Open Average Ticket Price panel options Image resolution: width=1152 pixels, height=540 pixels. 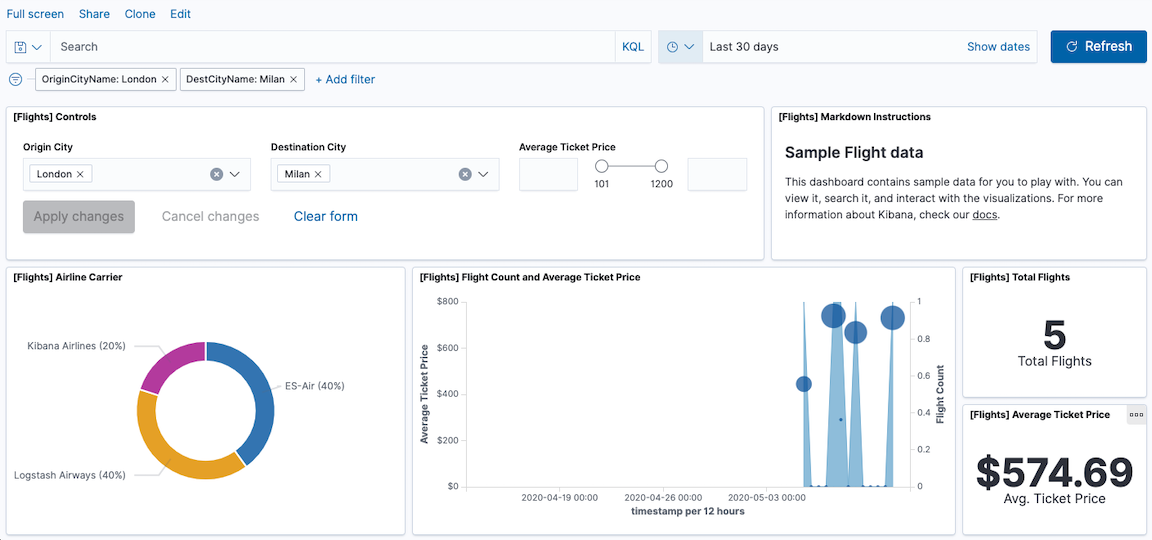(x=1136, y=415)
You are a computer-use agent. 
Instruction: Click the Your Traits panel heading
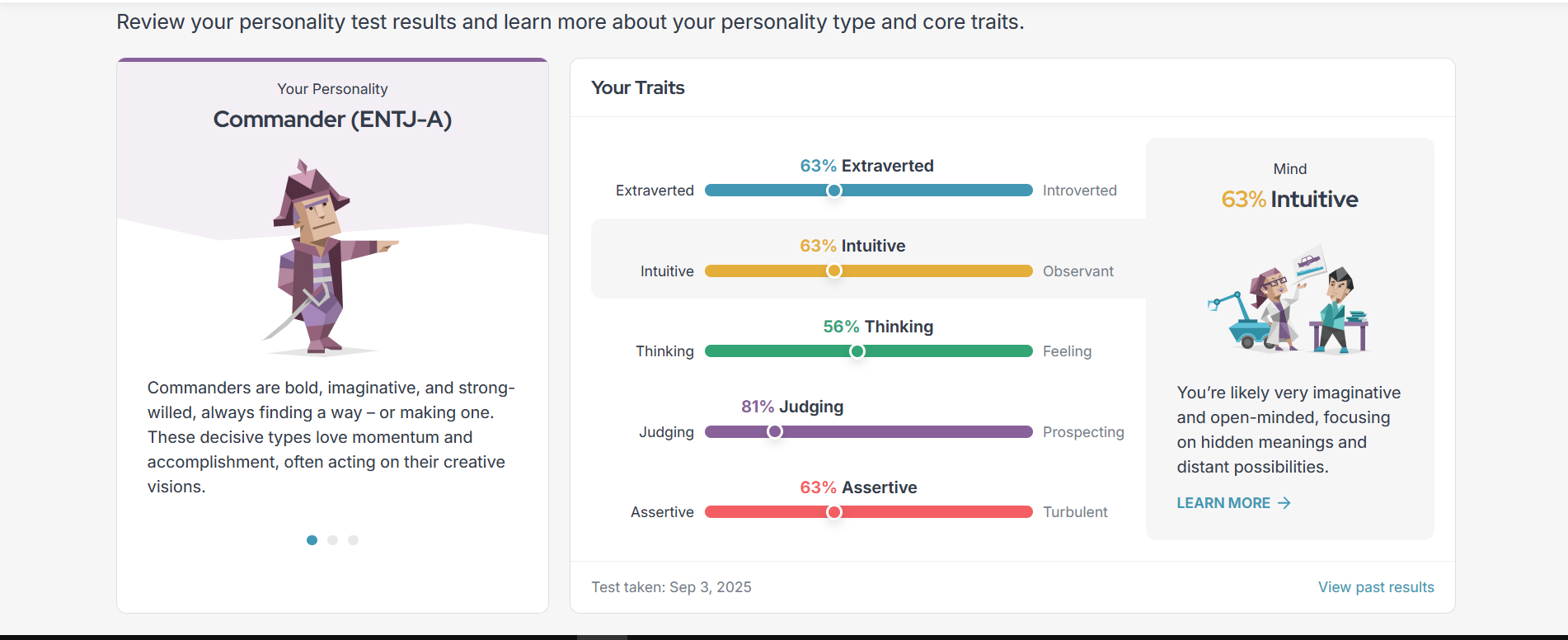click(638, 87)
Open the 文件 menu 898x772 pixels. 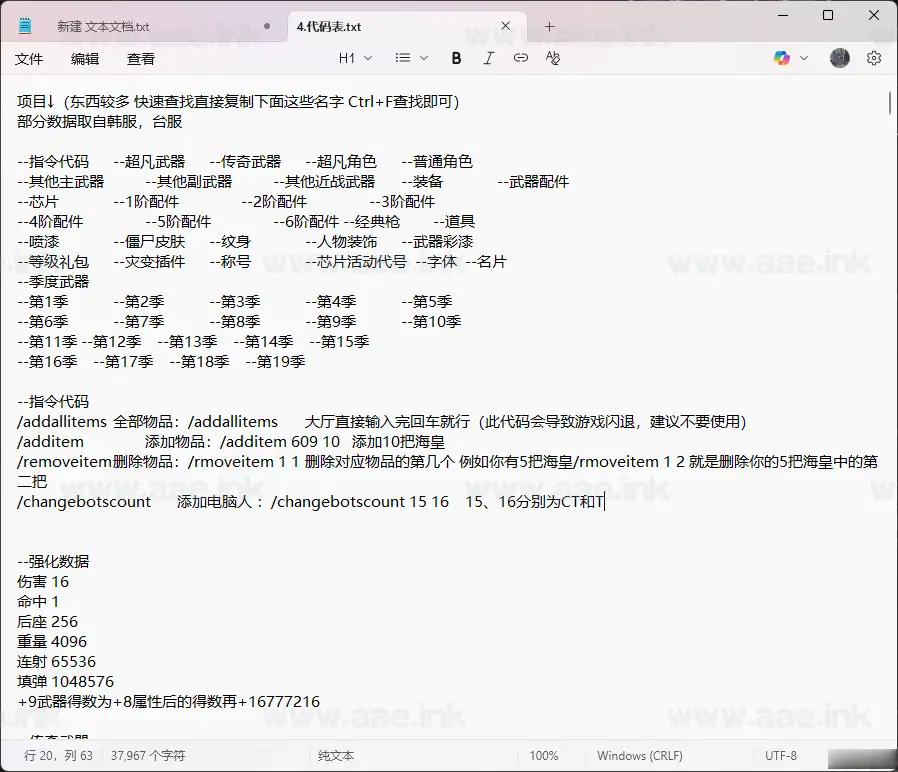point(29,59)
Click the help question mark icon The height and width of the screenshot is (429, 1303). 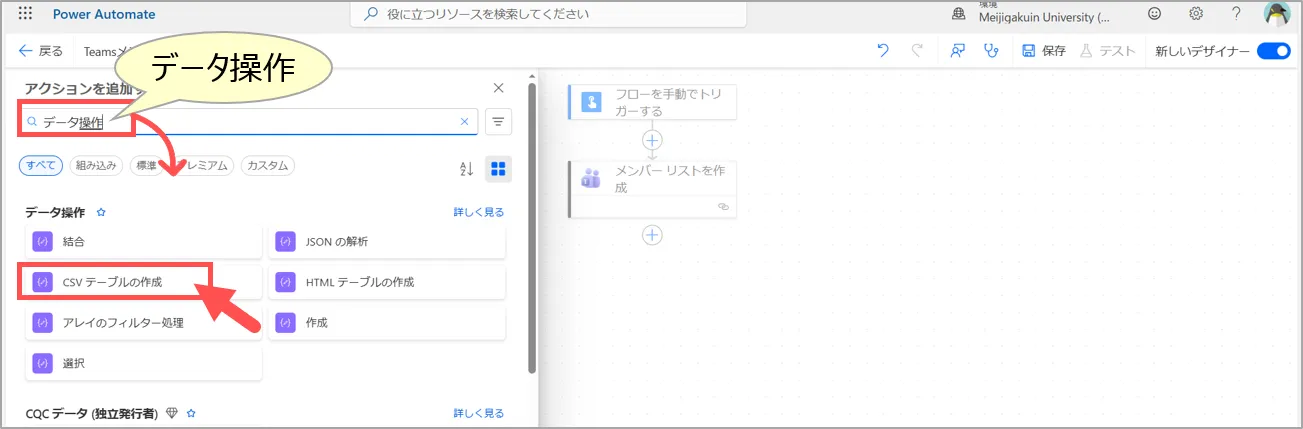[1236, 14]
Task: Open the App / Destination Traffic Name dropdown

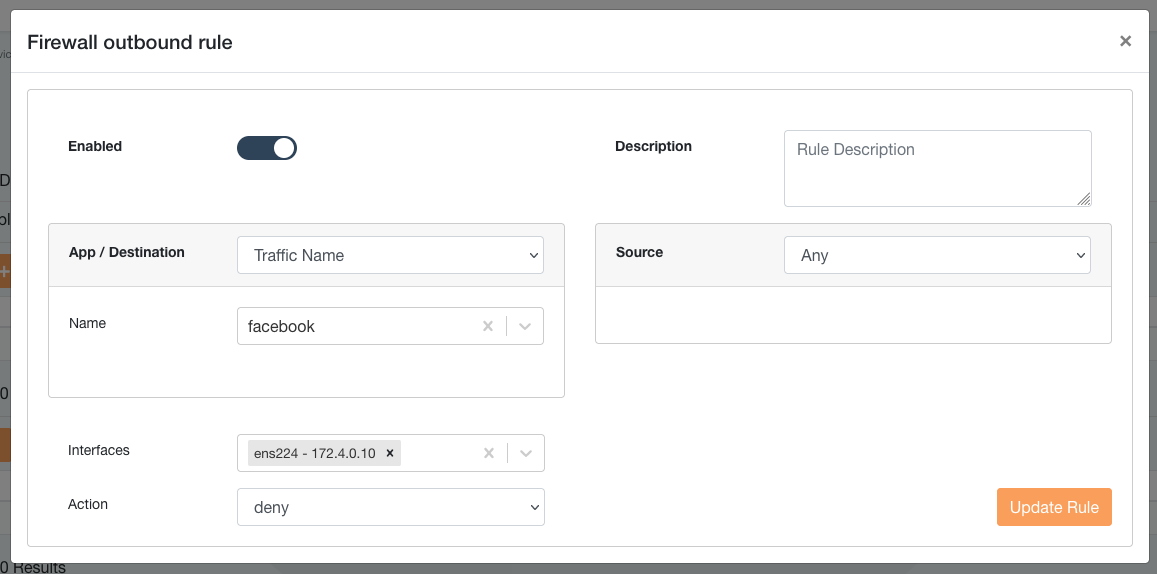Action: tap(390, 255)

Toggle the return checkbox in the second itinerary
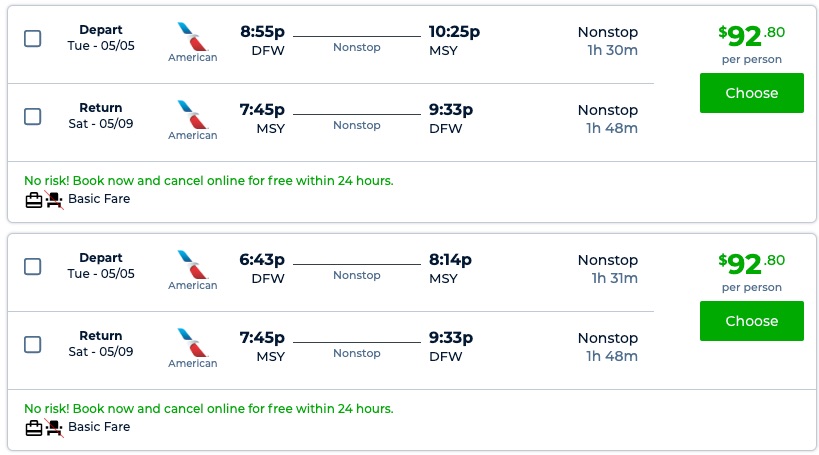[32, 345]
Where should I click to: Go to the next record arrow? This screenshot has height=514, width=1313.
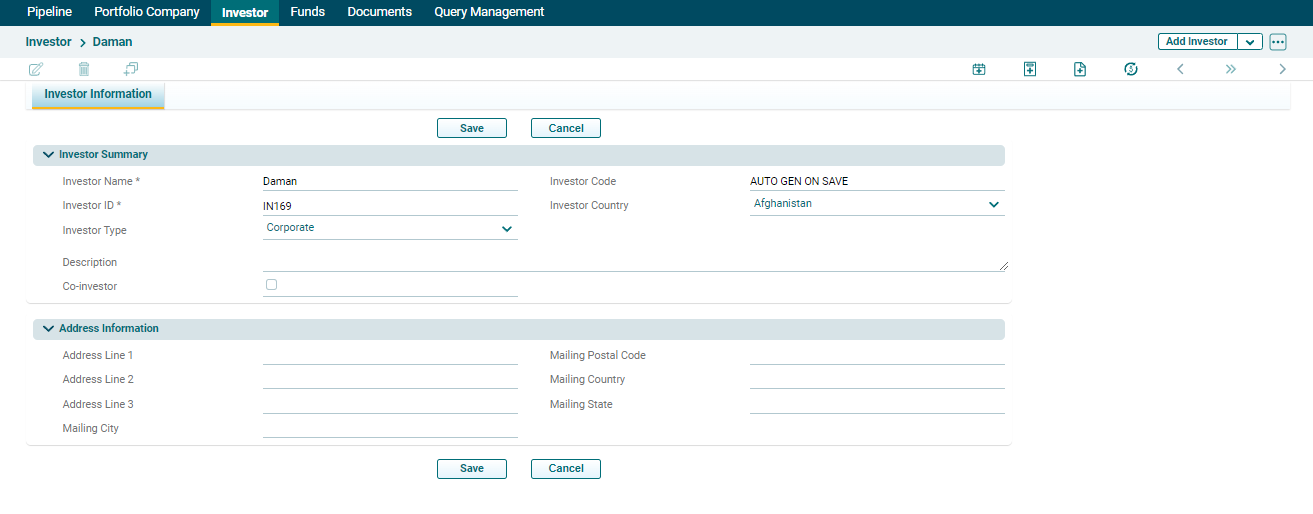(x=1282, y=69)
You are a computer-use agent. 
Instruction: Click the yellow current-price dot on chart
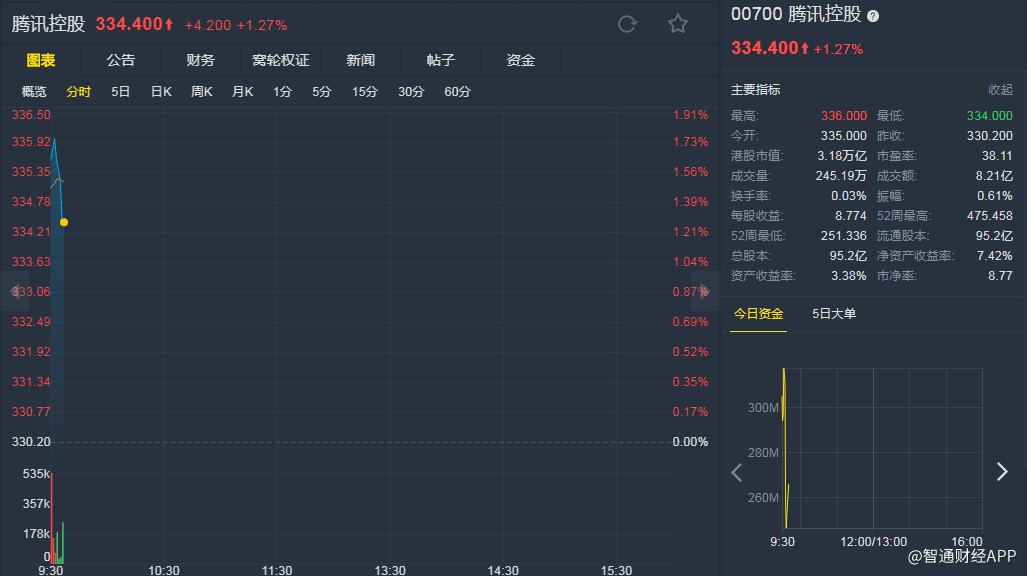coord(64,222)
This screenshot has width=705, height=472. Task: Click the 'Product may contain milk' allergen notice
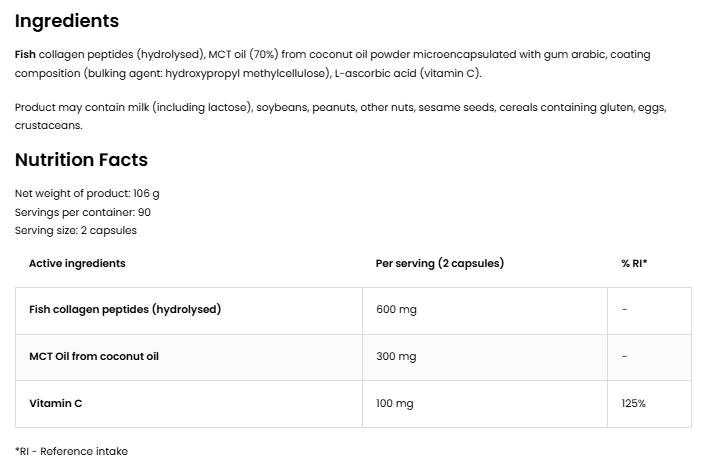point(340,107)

------------------------------------------------

Required action
Only the lines from the one containing "Instruction: Click the yellow" through the last line of the material should be returned, exactly and without pictures.

Task result
Instruction: Click the yellow current-price dot on chart
coord(64,222)
This screenshot has width=705, height=472. Task: Click the 'Product may contain milk' allergen notice
point(340,107)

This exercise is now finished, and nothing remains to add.